La France de Raymond Depardon
de Raymond Depardon

critiqué par Jlc, le 1 février 2011
( - 81 ans)


La note:  étoiles
Balade au rythme d'un coeur
La lecture du « Dictionnaire amoureux de la France » de Denis Tillinac m’a fait réouvrir le livre de Raymond Depardon consacré à une démarche de plusieurs années qu’il qualifie de folle et personnelle : photographier le territoire français à bord d’un camion équipé d’une chambre adaptée à ce qu’il voulait faire. Il choisit la couleur pour ne pas être passéiste, les lieux plus que les gens, les petites villes plus que les métropoles. Il entend « montrer les choses et les êtres parce qu’ils sont là, les choisir en vertu de leur présence », pour citer Bruno Racine, président de la Bibliothèque Nationale de France.

Le résultat est un très bel ouvrage, effectivement très personnel. Raymond Depardon a photographié les « traces des hommes laissées dans le paysage », une France qui bouge. "Il existe une détermination des populations à vouloir vivre et habiter ces petites villes où il y a encore de la place. » Ce que Tillinac traduit en parlant « d’aptitude à offrir du bonheur. »

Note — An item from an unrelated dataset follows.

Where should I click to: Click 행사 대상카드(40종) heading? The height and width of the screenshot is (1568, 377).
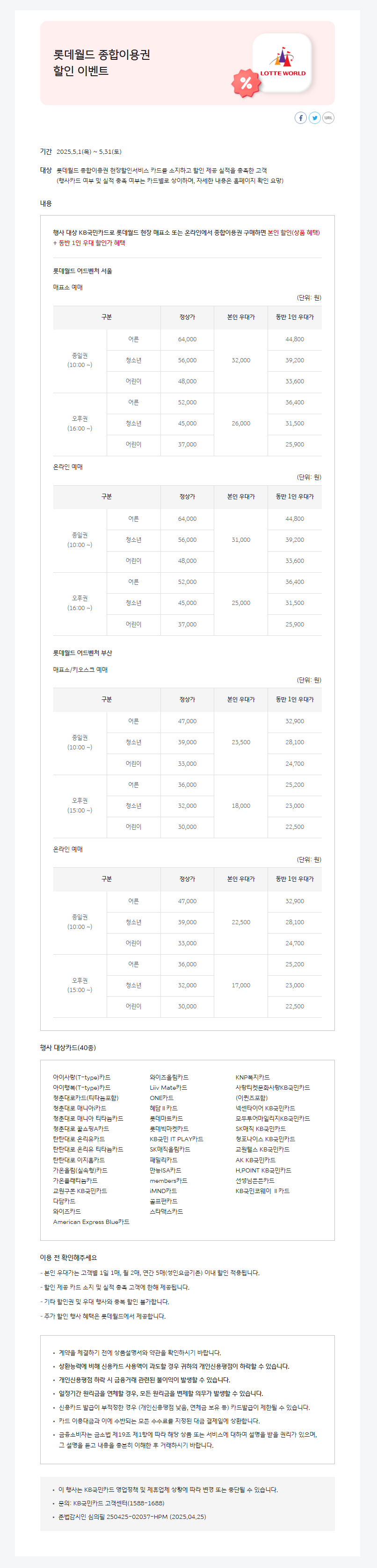click(68, 1048)
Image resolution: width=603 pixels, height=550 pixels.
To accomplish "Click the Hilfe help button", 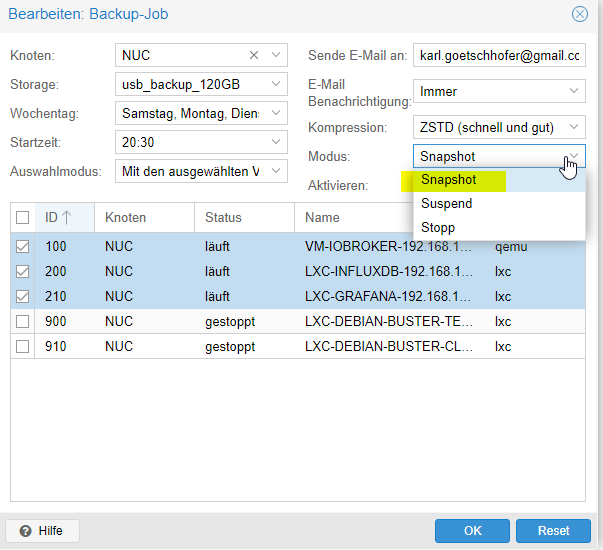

C’est la France des bistrots et des coins de rue, celle des éoliennes et des paraboles, des couleurs saturées pour ne pas dire criardes, la France des ronds-points et des monuments aux morts, celle qui refuse les menaces de mort que sont les délocalisations, celle des crucifix aux coins des campagnes et du petit commerce (« j’achète ici, mon village vivra » lit-on à l’entrée de Thiviers en Dordogne).

Il y a peu de personnages sur ces photos mais on sent bien qu’ils sont derrière leur fenêtre comme cet habitant de Wissembourg où stationne une « Deux-Chevaux », ou au travail tels ces propriétaires d’une maison isolée de Commercy qui doit sentir bon l’encaustique comme dans les romans de Simenon. Et surtout il y a Depardon avec sa générosité, son amour des gens et des choses, sa timidité et bien sûr son immense talent. Il a manifestement préféré, « une perception intuitive, irréductible à une définition figée de l’identité française ». Il sait avec Denis Tillinac qu’ici « la vie s’écoule à des rythmes compatibles avec le battement d’un cœur ».